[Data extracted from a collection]
╔══

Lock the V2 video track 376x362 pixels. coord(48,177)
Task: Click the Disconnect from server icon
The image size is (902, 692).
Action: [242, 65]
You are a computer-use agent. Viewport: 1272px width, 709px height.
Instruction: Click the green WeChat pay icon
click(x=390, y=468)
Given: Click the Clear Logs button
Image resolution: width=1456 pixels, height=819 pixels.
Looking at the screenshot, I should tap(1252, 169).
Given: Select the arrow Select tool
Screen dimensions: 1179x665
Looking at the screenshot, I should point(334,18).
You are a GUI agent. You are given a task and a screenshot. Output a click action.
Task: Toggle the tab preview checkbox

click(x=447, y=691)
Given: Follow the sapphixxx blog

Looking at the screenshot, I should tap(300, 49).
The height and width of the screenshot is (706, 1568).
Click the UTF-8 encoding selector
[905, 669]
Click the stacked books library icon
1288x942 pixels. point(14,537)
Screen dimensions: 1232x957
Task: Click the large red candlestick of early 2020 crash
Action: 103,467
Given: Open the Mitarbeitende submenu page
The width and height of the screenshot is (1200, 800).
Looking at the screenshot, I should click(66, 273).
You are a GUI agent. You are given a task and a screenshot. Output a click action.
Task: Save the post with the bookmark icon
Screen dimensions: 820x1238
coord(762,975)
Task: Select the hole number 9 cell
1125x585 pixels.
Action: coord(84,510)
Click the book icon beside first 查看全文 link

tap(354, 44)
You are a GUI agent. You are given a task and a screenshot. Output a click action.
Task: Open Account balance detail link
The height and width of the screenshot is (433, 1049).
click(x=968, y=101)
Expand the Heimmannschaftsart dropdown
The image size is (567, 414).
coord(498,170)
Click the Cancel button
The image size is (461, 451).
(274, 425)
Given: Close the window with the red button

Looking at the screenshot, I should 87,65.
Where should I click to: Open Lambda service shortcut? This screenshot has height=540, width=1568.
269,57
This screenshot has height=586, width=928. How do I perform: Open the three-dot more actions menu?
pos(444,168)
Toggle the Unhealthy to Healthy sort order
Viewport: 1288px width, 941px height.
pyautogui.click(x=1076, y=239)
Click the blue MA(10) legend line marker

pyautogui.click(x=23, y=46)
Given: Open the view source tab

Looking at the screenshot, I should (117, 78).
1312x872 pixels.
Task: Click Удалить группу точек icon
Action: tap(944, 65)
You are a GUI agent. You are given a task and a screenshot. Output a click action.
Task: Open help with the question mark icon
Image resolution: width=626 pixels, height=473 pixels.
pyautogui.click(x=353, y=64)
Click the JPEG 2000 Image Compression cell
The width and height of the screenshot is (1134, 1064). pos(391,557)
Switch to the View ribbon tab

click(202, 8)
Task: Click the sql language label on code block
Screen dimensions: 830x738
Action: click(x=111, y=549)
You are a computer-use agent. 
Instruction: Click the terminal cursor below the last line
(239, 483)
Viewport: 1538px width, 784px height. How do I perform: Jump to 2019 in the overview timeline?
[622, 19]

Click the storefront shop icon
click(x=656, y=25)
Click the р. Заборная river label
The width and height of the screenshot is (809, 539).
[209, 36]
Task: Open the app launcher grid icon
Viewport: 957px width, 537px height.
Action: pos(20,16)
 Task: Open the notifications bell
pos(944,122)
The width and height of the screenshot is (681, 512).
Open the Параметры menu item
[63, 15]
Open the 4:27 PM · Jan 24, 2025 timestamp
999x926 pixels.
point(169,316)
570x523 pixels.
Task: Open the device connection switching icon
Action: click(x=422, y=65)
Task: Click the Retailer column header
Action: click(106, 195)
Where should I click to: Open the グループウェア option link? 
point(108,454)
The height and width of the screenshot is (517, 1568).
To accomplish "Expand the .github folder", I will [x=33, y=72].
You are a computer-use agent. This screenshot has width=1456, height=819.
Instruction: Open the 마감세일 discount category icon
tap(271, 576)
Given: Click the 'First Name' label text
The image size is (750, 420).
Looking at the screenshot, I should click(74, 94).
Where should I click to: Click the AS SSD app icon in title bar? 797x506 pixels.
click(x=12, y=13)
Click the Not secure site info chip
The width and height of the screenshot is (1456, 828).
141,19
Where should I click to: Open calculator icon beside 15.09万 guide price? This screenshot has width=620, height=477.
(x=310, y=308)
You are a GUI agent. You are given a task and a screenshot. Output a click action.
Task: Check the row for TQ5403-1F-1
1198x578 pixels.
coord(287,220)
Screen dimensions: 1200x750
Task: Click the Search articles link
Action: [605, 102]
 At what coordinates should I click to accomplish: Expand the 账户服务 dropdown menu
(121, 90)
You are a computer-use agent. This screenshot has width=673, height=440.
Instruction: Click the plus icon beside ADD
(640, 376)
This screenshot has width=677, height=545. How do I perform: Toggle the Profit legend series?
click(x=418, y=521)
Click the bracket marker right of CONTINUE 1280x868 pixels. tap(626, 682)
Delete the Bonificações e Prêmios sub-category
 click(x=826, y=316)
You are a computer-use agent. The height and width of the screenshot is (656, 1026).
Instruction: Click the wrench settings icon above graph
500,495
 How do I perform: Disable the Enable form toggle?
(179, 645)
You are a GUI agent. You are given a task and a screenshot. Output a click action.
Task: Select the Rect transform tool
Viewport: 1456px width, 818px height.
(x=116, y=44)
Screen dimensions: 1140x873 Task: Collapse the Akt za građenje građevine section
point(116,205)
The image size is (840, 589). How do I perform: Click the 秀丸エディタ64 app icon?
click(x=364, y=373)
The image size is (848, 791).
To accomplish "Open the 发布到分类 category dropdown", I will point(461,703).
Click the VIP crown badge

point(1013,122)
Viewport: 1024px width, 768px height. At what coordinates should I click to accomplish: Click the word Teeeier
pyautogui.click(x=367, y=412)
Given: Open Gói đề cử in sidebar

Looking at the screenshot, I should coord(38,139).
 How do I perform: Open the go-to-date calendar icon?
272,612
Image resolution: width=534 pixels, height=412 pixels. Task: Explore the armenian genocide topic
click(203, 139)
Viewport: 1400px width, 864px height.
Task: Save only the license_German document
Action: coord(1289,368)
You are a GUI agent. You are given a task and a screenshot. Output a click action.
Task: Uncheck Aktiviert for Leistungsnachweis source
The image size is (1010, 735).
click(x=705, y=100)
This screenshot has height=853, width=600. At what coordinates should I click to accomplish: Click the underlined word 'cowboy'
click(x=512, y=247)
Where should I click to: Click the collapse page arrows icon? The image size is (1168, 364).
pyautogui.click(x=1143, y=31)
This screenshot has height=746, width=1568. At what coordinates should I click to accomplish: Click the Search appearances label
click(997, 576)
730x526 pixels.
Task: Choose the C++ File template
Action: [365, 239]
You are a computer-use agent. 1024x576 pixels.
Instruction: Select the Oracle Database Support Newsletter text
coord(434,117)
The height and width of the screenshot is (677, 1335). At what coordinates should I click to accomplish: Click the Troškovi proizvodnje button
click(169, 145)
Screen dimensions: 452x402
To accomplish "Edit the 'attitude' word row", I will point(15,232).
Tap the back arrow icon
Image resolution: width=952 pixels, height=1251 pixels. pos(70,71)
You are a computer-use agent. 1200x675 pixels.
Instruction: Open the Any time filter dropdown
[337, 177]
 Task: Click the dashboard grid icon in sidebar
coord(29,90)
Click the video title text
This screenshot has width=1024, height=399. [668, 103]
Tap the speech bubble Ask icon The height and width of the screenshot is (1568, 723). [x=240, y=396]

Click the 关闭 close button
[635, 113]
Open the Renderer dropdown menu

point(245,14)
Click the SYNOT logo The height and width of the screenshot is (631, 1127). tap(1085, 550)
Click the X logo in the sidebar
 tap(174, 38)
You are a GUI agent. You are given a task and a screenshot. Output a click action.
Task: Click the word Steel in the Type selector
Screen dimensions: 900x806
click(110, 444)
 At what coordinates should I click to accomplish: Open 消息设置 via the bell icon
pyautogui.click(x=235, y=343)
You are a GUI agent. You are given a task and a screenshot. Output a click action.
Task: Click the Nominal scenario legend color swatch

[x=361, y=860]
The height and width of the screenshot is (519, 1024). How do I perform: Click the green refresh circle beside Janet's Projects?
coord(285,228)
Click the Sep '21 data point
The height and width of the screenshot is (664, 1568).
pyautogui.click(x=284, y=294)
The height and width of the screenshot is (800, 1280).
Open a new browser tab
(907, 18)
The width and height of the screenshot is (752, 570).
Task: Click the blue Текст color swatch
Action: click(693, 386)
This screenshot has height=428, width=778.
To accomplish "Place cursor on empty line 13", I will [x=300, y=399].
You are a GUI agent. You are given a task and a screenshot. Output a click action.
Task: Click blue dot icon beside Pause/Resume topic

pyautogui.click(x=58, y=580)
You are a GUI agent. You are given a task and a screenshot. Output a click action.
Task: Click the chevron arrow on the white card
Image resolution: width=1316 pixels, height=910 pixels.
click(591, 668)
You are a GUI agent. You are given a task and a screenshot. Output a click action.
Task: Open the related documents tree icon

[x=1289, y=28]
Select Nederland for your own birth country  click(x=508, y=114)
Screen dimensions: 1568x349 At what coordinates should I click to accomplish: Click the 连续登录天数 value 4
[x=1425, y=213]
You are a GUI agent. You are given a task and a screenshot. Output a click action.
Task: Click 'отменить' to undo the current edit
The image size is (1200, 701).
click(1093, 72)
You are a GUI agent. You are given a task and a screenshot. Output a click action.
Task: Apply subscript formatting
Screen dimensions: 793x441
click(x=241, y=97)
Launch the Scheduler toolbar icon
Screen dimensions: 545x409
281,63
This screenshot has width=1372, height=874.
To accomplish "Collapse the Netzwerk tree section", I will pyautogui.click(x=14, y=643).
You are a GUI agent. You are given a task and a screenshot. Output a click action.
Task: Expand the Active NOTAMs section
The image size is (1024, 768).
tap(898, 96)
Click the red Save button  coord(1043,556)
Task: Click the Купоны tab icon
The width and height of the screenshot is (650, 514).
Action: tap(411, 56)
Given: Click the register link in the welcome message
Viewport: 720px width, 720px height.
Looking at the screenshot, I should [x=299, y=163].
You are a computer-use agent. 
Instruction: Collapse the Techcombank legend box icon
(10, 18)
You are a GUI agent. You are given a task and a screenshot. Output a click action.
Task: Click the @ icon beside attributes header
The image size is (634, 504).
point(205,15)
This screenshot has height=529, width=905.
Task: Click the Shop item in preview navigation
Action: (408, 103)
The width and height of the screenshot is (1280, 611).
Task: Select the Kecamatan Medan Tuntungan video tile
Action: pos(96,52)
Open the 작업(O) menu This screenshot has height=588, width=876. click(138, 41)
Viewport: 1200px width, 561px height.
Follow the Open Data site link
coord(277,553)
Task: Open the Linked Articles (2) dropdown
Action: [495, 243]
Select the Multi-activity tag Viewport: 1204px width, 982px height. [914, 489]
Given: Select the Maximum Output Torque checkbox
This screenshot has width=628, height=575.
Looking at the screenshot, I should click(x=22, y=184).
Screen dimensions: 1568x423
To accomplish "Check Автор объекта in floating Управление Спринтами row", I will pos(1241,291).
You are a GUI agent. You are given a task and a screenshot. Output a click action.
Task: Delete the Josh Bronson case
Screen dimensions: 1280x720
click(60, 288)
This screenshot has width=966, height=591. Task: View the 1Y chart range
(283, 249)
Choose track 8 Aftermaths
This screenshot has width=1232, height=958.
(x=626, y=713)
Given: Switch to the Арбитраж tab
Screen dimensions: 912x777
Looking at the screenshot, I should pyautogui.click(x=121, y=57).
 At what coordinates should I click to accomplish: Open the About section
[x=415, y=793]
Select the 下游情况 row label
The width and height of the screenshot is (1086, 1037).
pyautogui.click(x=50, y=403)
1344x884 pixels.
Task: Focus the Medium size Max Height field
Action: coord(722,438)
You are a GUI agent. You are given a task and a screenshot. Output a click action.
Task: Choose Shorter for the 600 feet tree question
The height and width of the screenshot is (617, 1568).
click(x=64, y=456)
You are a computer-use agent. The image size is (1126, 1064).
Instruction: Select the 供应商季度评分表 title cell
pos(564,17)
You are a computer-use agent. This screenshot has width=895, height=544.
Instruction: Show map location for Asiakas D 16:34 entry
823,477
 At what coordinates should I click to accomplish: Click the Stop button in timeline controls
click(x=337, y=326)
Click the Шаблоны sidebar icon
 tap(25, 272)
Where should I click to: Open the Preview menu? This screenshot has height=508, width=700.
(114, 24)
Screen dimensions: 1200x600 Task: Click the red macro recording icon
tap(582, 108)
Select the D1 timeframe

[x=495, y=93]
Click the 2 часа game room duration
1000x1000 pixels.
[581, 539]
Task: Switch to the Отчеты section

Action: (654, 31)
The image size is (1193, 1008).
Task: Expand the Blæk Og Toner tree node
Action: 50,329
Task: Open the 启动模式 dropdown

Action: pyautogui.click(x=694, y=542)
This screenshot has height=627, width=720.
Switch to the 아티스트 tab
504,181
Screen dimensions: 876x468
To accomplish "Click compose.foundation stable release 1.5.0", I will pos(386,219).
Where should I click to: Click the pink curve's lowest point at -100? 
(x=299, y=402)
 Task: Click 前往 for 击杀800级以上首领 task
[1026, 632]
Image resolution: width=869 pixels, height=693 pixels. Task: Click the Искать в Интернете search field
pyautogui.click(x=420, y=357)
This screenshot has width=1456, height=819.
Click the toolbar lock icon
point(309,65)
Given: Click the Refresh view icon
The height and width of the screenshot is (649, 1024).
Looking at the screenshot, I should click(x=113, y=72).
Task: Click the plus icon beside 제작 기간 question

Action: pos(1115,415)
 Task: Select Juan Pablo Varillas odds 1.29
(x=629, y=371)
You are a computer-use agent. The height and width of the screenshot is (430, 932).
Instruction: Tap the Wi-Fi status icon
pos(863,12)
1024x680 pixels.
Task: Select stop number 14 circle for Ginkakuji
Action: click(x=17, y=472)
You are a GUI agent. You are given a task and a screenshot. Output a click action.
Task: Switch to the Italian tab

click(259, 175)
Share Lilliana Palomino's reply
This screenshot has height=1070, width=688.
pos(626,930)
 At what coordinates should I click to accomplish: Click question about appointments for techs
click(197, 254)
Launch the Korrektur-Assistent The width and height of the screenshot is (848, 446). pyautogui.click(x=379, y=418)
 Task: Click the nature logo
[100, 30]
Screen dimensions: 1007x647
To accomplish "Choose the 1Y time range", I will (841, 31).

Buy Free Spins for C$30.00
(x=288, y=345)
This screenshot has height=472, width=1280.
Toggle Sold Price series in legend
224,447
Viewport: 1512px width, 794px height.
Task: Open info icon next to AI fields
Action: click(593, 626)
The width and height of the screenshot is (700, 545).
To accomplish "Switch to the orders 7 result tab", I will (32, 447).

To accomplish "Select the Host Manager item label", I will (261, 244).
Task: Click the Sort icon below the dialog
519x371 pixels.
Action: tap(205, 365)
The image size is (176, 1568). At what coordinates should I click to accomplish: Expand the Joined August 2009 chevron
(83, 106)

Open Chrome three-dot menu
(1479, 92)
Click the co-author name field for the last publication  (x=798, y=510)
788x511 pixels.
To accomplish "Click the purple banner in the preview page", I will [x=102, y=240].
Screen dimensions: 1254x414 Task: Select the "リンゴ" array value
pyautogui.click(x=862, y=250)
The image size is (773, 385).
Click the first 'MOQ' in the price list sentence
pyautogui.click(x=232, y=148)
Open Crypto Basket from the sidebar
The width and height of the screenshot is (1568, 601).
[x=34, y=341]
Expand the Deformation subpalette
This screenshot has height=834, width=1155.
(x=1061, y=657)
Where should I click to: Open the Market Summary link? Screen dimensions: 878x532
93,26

╚══

**Your assignment**
Retype exactly, and only, the lines from the line holding "Screen dimensions: 1254x414" through the last line of the data; both of those lines count.

**Finished exercise**
Screen dimensions: 1254x414 Task: Select the "リンゴ" array value
pyautogui.click(x=862, y=250)
The image size is (773, 385).
Click the first 'MOQ' in the price list sentence
pyautogui.click(x=232, y=148)
Open Crypto Basket from the sidebar
The width and height of the screenshot is (1568, 601).
[x=34, y=341]
Expand the Deformation subpalette
This screenshot has height=834, width=1155.
(x=1061, y=657)
Where should I click to: Open the Market Summary link? Screen dimensions: 878x532
93,26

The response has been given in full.